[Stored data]
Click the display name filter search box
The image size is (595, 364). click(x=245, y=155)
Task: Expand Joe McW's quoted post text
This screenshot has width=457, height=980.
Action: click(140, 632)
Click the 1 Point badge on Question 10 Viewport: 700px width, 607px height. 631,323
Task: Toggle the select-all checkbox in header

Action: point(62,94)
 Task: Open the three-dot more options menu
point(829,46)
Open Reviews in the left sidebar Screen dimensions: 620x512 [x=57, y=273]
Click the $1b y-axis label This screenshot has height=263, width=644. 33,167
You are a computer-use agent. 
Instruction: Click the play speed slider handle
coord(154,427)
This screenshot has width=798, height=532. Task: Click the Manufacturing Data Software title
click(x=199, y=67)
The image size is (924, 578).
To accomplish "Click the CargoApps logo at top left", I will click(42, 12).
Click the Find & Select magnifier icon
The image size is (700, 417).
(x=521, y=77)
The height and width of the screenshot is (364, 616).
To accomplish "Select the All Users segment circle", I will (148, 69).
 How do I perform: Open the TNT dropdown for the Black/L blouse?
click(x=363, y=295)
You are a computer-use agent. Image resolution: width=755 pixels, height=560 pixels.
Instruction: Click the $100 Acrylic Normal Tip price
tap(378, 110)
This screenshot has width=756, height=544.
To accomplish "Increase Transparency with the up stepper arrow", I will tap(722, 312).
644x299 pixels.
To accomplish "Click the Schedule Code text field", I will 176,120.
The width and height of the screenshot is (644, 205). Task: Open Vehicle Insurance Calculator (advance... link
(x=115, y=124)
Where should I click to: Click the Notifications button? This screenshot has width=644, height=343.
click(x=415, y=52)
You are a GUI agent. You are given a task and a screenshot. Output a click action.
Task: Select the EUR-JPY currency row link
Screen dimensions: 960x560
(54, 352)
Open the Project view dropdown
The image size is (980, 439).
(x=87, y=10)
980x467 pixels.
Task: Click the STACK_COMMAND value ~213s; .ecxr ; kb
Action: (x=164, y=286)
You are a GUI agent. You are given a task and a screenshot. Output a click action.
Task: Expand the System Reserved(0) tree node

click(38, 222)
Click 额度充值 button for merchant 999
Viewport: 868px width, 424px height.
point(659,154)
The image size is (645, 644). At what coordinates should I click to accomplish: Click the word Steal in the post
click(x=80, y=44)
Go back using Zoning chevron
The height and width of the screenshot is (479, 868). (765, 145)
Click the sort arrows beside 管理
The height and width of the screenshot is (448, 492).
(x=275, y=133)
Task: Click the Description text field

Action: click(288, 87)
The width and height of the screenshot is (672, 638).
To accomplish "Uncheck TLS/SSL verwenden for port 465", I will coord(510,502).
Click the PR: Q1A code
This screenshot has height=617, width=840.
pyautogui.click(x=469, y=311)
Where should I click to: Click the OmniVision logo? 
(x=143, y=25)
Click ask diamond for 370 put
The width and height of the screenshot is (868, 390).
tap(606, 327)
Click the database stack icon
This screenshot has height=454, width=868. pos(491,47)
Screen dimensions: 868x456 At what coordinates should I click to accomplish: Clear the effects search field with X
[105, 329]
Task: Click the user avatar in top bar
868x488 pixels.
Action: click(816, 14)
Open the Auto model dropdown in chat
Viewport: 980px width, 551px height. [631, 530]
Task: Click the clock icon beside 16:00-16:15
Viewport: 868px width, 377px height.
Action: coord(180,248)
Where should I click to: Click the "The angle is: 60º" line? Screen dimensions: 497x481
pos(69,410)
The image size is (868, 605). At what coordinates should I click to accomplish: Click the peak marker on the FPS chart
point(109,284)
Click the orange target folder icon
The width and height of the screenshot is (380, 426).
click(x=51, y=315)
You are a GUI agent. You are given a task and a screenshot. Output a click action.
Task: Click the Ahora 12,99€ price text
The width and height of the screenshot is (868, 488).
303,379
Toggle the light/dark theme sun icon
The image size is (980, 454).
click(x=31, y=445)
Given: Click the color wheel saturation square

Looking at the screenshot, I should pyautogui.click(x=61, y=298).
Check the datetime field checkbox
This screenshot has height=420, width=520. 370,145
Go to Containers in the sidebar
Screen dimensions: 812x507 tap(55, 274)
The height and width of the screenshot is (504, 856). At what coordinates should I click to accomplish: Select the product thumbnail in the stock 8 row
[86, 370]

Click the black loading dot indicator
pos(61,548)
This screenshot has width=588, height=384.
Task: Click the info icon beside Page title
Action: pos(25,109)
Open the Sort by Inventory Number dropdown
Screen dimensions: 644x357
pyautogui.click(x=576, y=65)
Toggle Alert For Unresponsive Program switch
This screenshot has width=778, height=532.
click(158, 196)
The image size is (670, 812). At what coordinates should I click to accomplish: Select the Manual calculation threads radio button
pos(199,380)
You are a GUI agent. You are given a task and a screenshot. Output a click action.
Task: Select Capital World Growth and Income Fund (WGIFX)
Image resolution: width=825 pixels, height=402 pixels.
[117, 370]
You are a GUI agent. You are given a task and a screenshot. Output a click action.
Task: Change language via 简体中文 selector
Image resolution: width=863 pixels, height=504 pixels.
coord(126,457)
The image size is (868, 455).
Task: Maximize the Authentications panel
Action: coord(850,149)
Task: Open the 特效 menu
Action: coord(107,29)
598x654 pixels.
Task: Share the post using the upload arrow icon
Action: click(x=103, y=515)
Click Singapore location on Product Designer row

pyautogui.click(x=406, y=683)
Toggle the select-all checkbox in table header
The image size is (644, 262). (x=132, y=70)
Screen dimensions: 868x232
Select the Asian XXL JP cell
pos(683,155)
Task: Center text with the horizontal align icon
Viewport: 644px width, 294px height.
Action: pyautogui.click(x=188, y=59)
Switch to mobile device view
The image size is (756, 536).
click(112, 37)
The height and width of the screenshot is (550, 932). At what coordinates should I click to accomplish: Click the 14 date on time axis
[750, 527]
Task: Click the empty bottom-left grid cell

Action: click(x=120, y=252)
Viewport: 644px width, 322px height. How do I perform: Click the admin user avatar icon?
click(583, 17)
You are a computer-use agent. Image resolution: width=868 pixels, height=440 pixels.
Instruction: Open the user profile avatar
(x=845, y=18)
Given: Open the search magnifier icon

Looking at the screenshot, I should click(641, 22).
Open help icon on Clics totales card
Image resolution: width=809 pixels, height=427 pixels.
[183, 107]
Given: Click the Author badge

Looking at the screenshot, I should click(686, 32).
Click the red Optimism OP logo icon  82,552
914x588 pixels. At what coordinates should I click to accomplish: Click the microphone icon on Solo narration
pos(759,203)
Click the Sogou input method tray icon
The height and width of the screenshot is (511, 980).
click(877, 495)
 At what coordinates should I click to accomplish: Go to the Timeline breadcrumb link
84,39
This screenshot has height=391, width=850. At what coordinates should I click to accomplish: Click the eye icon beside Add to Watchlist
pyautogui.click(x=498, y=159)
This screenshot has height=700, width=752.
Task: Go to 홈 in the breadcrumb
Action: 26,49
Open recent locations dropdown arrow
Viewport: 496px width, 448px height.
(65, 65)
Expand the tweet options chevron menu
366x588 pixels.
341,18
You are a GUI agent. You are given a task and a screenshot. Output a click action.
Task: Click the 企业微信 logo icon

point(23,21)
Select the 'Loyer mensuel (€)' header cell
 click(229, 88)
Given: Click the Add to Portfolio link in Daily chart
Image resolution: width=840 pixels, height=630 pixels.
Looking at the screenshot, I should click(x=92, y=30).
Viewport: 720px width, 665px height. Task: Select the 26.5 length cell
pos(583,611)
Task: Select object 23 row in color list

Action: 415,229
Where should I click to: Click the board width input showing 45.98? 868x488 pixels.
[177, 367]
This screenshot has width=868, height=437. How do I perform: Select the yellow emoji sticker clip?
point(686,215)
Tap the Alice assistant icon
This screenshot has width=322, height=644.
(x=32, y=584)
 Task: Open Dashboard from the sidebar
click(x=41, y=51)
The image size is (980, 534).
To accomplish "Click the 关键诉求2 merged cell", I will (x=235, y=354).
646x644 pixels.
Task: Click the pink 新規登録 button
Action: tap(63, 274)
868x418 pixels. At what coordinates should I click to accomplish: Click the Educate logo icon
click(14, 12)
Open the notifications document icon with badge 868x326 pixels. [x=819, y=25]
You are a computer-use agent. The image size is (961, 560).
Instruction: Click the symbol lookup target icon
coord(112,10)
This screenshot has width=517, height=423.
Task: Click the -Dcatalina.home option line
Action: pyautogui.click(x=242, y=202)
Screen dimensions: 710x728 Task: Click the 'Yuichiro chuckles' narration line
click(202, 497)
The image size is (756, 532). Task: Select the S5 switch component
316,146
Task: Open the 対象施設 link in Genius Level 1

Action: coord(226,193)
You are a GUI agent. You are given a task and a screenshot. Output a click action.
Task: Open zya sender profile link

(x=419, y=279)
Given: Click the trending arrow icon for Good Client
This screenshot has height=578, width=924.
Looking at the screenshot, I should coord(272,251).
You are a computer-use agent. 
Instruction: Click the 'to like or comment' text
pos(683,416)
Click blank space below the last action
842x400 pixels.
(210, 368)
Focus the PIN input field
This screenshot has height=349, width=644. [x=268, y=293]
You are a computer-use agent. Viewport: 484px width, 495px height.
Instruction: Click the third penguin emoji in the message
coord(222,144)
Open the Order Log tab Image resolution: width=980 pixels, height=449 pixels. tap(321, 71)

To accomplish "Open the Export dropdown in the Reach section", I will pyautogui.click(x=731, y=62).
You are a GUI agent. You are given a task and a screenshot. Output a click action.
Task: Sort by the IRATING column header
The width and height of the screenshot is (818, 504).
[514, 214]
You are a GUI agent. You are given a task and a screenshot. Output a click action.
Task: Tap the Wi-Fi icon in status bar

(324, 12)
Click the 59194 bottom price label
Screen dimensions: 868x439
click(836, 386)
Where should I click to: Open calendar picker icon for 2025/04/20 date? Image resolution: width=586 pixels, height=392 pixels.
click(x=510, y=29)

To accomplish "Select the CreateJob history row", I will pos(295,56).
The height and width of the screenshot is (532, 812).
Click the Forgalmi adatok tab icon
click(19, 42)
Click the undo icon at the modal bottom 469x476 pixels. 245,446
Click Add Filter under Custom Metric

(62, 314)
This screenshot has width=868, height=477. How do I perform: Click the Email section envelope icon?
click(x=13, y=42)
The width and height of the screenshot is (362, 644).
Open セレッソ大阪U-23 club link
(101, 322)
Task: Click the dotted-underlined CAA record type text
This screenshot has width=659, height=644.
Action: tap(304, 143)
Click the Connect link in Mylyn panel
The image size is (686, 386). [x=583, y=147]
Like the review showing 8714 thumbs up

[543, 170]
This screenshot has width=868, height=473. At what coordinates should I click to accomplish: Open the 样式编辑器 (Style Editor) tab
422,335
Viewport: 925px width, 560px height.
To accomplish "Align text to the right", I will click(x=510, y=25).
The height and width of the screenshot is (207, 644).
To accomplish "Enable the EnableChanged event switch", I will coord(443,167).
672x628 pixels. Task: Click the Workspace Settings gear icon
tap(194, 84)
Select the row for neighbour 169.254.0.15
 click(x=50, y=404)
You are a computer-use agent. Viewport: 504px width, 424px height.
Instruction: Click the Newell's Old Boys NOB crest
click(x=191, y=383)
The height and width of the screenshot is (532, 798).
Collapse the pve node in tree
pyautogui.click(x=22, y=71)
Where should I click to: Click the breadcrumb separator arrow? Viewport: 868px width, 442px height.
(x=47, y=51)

Your instructions - Find every line in the records that has the word "label". Copy those lines.

Solution -
Click the $1b y-axis label This screenshot has height=263, width=644. 33,167
Click the 59194 bottom price label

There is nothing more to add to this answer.